How could I be so wasted? —I think it is a matter of balance. We had a glorious time reconnecting, refocusing, talking about life, and dreaming together. We explored and marveled at God’s creation. We held hands and just plain hung out. We were having such a grand time that we didn’t want to waste it sleeping. Up late and up early. We came home with our spirits refreshed and encouraged, and our bodies plum worn out. —Imbalance.
I’m not saying I think we ought to have done anything else, but it got me thinking. I don’t know if it is a human thing, a personality thing, or a maturity thing, but I am rather given to imbalance. Rarely do I manage to apply myself steadily and evenly to each of my various responsibilities, projects, and goals. I throw all my attention into one thing and neglect the rest until I simply can’t anymore.
I’m just getting going on this blogging thing—I’m excited about it. I want to spend hours everyday checking my stats, customizing my pages, writing posts, editing and uploading pictures, learning about blogrolls, and visiting others’ pages. Even when I’m doing other things, I’m thinking about when I can sneak away and get back to the fascinating world of WordPress.
Blogging is a good thing to do, but it really oughtn’t trump study time, bill paying, building homeschool curriculum, prepping meals, doing the laundry, keeping up on correspondence, going to sleep at night, or caring for my children.

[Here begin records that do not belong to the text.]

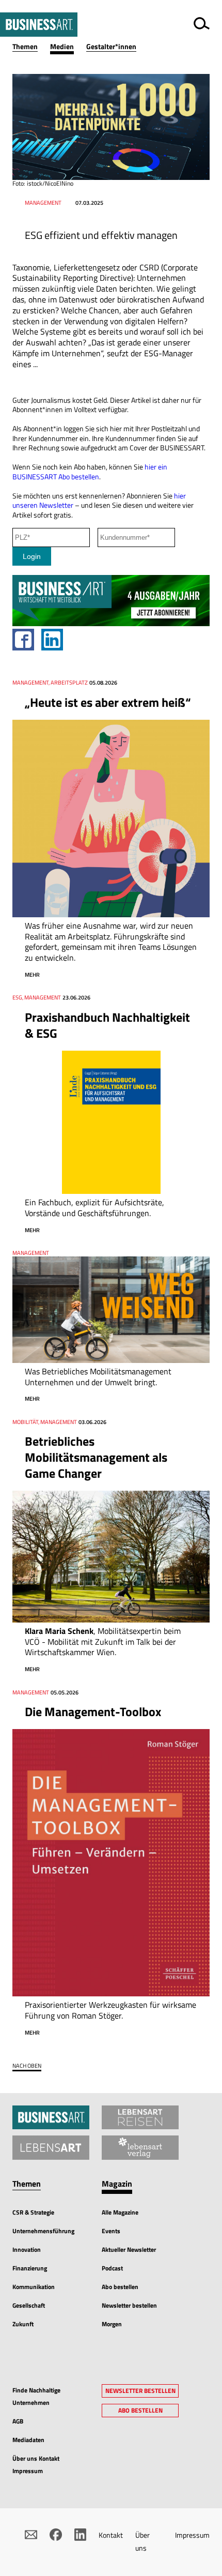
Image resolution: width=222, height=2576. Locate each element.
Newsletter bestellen (129, 2305)
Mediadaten (28, 2440)
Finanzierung (29, 2268)
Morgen (112, 2324)
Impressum (192, 2534)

These are important and necessary activities—most of them are even enjoyable and rewarding. Still, when something new grabs my attention it takes a while for it to get comfortably integrated into the rest of my life.

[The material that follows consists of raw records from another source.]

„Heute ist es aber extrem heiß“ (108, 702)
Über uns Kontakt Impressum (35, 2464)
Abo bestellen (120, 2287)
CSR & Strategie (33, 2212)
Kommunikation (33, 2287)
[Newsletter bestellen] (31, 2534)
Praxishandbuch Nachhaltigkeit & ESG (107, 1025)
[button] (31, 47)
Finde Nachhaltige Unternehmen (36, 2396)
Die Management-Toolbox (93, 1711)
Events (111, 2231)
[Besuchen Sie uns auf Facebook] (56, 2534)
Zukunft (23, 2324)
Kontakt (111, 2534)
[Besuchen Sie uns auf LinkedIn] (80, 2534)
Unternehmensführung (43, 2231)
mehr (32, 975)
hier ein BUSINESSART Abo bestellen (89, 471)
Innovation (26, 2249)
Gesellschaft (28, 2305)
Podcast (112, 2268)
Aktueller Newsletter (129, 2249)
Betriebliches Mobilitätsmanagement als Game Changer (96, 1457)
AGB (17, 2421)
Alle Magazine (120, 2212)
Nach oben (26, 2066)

The same is true for me spiritually. As my theology is developed and sharpened, I go through phases. When I am wrestling with a concept or truth from the Bible, for a while it colors, dominates, or even eclipses other, balancing truths. In the last couple of years I’ve seen this happen as I have struggled with the issue of women in ministry, the nature of God’s relationship to time and free will agents, and the purpose and duration of the sign gifts. I think that where I have landed is solid, but I’ve seen within myself the potential to really ride the pendulum.
Either a woman should never teach a man in the church or the Pauline passages concerning male/female relationships in the church have no meaning at all. Everything that ever has happened or will happen is God’s will or God’s hands are basically tied because of the kind of universe He has created. The gifts of the Spirit are rarely bestowed and should not be expected or their absence means a lack of faith. Yeee-Haw!

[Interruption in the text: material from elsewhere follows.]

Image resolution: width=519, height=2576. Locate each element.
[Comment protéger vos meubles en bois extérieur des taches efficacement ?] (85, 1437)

This wild ride may be just a part of the process of finding a nice, steady gait, but it can be dangerous. I have been guilty of taking off at a full gallop, applying a concept to my experience and letting it shape my view of God before I have reconciled it with the rest of God’s revelation. The result is often disillusionment, confusion, or frustration. Not pretty.
I would do well to remember this tendency when I feel myself derailing spiritually. Time to immerse myself in God’s Word and get back on course with a fuller picture of who He is. However, I can never ride the pendulum too far in the direction of making Christ my love, my life, my goal, and my purpose. Utter devotion to Him is never unbalanced. A total saturation of Jesus in every area of my life will never lead me astray.